CO2 conversion by high-dose rate electron beam irradiation: one-step, metal-free and simultaneous production of H2, CO, CH4, C2H6 and organic acids from an acid-decomposed CaCO3/additive EtOH mixture

Abstract

The reduction in CO₂ emissions is an important issue across many industries. Inspired by extraterrestrial organic matter formation, we herein report a CO₂ conversion approach based on high-dose rate electron beam (EB) irradiation of an acid-decomposed CaCO₃/additive EtOH mixture.
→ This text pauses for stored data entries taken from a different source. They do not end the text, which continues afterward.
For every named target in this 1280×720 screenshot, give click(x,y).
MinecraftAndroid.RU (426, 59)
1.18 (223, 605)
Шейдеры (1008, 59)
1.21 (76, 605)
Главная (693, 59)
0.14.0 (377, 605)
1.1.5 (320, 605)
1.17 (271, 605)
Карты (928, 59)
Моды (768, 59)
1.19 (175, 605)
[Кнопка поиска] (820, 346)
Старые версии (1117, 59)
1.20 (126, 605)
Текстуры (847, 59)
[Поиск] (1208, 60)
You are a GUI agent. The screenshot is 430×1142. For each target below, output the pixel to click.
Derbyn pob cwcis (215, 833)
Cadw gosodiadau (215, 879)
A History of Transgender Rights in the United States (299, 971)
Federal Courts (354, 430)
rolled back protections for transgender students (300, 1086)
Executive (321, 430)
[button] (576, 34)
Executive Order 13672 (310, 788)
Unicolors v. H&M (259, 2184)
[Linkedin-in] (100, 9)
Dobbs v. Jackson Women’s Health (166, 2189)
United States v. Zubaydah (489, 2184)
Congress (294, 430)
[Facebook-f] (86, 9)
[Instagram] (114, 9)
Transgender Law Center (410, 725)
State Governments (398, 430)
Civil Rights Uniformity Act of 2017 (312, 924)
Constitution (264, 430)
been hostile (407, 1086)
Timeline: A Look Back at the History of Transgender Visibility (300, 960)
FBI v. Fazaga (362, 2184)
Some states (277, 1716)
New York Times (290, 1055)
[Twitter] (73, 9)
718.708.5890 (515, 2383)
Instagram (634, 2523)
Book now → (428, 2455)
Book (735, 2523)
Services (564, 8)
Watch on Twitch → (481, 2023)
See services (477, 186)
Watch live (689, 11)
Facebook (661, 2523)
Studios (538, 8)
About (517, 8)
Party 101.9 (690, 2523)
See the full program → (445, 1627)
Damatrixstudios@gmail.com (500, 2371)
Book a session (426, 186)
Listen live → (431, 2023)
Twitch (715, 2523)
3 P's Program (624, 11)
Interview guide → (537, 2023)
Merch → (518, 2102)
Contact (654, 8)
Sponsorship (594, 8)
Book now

With ¹³C-CaCO₃, ¹²C-EtOH and 100 kGy s⁻¹ EB, H₂, CO, CH₄, C₂H₆ and organic acids are simultaneously produced within a few seconds, except for 2,3-butanediol formation from excess EtOH. According to the organic analysis results, CO and organic acids contain ¹³C carbon derived from ¹³C-CaCO₃. The high-dose rate EB gives increased CO₂ conversion products compared to the low-dose rate EB. The CO₂ conversion yield/energy efficiency (product energy/input electrical energy) at 300 kGy is 1.51/0.50% in total (CO: 0.03/0.01%, formic acid: 1.31/0.29%, acetic acid: 0.05/0.04% and propionic acid: 0.12/0.16%), and the total radiation energy efficiency (REE, product energy/net radiation energy) of CO₂ at 300 kGy is 51.5% (CO: 0.90%, formic acid: 30.3%, acetic acid: 3.71% and propionic acid: 16.6%). The CO₂ conversion yield is ∼15 times larger than that of the only known CO₂ gas radiolysis (0.1%, CO only). Furthermore, the REE at 100 kGy is also ∼15 times higher than that obtained in the absence of EtOH. The energy input for the 100% conversion yield is estimated to be 38 000 GJ per t-CO₂. The combination of the high-dose rate EB with organic additives facilitated CO₂ capture by radicals to afford improved CO₂ conversion efficiency/yield.